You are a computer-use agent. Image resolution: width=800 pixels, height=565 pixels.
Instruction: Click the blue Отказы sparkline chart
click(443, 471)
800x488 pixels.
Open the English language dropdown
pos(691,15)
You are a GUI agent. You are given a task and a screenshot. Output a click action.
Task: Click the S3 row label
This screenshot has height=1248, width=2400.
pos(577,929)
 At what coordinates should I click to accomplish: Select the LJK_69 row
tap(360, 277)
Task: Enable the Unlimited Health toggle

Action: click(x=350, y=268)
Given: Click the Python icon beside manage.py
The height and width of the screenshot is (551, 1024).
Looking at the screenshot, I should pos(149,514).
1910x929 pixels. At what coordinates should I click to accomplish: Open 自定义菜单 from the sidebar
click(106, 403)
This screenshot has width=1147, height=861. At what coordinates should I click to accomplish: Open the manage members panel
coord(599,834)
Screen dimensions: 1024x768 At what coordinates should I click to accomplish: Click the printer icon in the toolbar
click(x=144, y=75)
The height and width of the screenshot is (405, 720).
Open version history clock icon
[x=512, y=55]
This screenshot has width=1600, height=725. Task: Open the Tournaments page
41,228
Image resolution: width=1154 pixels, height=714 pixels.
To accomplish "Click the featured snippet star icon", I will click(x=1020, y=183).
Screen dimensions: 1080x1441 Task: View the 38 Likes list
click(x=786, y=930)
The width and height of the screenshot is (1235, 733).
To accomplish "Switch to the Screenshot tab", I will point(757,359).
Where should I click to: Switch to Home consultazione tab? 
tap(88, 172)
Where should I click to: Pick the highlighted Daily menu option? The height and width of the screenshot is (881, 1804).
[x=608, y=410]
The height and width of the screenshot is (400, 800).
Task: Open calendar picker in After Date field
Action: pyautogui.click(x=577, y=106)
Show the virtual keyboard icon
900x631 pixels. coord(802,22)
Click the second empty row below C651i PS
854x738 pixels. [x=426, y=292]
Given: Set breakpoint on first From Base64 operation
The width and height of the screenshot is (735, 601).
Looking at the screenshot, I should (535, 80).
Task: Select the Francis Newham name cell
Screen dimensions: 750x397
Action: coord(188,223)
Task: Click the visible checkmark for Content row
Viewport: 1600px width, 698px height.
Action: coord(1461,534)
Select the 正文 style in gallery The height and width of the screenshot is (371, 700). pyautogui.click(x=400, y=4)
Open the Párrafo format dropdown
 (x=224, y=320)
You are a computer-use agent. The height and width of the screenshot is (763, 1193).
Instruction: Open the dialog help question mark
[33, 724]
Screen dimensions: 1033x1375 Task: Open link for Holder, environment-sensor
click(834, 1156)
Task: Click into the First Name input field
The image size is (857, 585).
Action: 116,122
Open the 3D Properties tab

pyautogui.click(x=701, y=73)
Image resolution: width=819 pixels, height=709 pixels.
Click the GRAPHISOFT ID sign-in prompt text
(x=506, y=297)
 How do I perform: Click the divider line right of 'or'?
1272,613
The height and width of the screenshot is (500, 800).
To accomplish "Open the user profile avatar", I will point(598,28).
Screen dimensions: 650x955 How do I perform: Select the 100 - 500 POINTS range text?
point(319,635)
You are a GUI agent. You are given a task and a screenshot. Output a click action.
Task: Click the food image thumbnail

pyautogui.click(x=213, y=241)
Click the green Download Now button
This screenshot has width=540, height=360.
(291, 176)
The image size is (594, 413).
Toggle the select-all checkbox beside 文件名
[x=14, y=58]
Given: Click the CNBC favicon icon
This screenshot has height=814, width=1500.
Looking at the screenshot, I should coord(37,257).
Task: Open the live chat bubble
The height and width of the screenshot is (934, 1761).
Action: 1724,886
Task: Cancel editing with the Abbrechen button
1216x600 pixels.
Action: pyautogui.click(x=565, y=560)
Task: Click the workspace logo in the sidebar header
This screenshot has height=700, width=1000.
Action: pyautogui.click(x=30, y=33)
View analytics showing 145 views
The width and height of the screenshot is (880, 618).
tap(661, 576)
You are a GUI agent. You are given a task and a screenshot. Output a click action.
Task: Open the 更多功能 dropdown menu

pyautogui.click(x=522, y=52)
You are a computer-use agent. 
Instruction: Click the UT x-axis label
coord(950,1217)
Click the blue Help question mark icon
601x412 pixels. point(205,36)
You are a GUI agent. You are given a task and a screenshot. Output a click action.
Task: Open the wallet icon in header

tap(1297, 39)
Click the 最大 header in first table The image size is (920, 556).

++++

Produce the material again exactly as it is shown above.

You are a computer-use agent. Image resolution: width=800 pixels, height=565 pixels.
Instruction: Click the blue Отказы sparkline chart
click(443, 471)
800x488 pixels.
Open the English language dropdown
pos(691,15)
You are a GUI agent. You are given a task and a screenshot. Output a click action.
Task: Click the S3 row label
This screenshot has height=1248, width=2400.
pos(577,929)
 At what coordinates should I click to accomplish: Select the LJK_69 row
tap(360, 277)
Task: Enable the Unlimited Health toggle

Action: click(x=350, y=268)
Given: Click the Python icon beside manage.py
The height and width of the screenshot is (551, 1024).
Looking at the screenshot, I should pos(149,514).
1910x929 pixels. At what coordinates should I click to accomplish: Open 自定义菜单 from the sidebar
click(106, 403)
This screenshot has width=1147, height=861. At what coordinates should I click to accomplish: Open the manage members panel
coord(599,834)
Screen dimensions: 1024x768 At what coordinates should I click to accomplish: Click the printer icon in the toolbar
click(x=144, y=75)
The height and width of the screenshot is (405, 720).
Open version history clock icon
[x=512, y=55]
This screenshot has width=1600, height=725. Task: Open the Tournaments page
41,228
Image resolution: width=1154 pixels, height=714 pixels.
To accomplish "Click the featured snippet star icon", I will click(x=1020, y=183).
Screen dimensions: 1080x1441 Task: View the 38 Likes list
click(x=786, y=930)
The width and height of the screenshot is (1235, 733).
To accomplish "Switch to the Screenshot tab", I will point(757,359).
Where should I click to: Switch to Home consultazione tab? 
tap(88, 172)
Where should I click to: Pick the highlighted Daily menu option? The height and width of the screenshot is (881, 1804).
[x=608, y=410]
The height and width of the screenshot is (400, 800).
Task: Open calendar picker in After Date field
Action: pyautogui.click(x=577, y=106)
Show the virtual keyboard icon
900x631 pixels. coord(802,22)
Click the second empty row below C651i PS
854x738 pixels. [x=426, y=292]
Given: Set breakpoint on first From Base64 operation
The width and height of the screenshot is (735, 601).
Looking at the screenshot, I should (535, 80).
Task: Select the Francis Newham name cell
Screen dimensions: 750x397
Action: coord(188,223)
Task: Click the visible checkmark for Content row
Viewport: 1600px width, 698px height.
Action: coord(1461,534)
Select the 正文 style in gallery The height and width of the screenshot is (371, 700). pyautogui.click(x=400, y=4)
Open the Párrafo format dropdown
 (x=224, y=320)
You are a computer-use agent. The height and width of the screenshot is (763, 1193).
Instruction: Open the dialog help question mark
[33, 724]
Screen dimensions: 1033x1375 Task: Open link for Holder, environment-sensor
click(834, 1156)
Task: Click into the First Name input field
The image size is (857, 585).
Action: 116,122
Open the 3D Properties tab

pyautogui.click(x=701, y=73)
Image resolution: width=819 pixels, height=709 pixels.
Click the GRAPHISOFT ID sign-in prompt text
(x=506, y=297)
 How do I perform: Click the divider line right of 'or'?
1272,613
The height and width of the screenshot is (500, 800).
To accomplish "Open the user profile avatar", I will point(598,28).
Screen dimensions: 650x955 How do I perform: Select the 100 - 500 POINTS range text?
point(319,635)
You are a GUI agent. You are given a task and a screenshot. Output a click action.
Task: Click the food image thumbnail

pyautogui.click(x=213, y=241)
Click the green Download Now button
This screenshot has width=540, height=360.
(291, 176)
The image size is (594, 413).
Toggle the select-all checkbox beside 文件名
[x=14, y=58]
Given: Click the CNBC favicon icon
This screenshot has height=814, width=1500.
Looking at the screenshot, I should coord(37,257).
Task: Open the live chat bubble
The height and width of the screenshot is (934, 1761).
Action: 1724,886
Task: Cancel editing with the Abbrechen button
1216x600 pixels.
Action: pyautogui.click(x=565, y=560)
Task: Click the workspace logo in the sidebar header
This screenshot has height=700, width=1000.
Action: pyautogui.click(x=30, y=33)
View analytics showing 145 views
The width and height of the screenshot is (880, 618).
tap(661, 576)
You are a GUI agent. You are given a task and a screenshot. Output a click action.
Task: Open the 更多功能 dropdown menu

pyautogui.click(x=522, y=52)
You are a computer-use agent. 
Instruction: Click the UT x-axis label
coord(950,1217)
Click the blue Help question mark icon
601x412 pixels. point(205,36)
You are a GUI agent. You are given a task and a screenshot. Output a click action.
Task: Open the wallet icon in header

tap(1297, 39)
Click the 最大 header in first table The image size is (920, 556).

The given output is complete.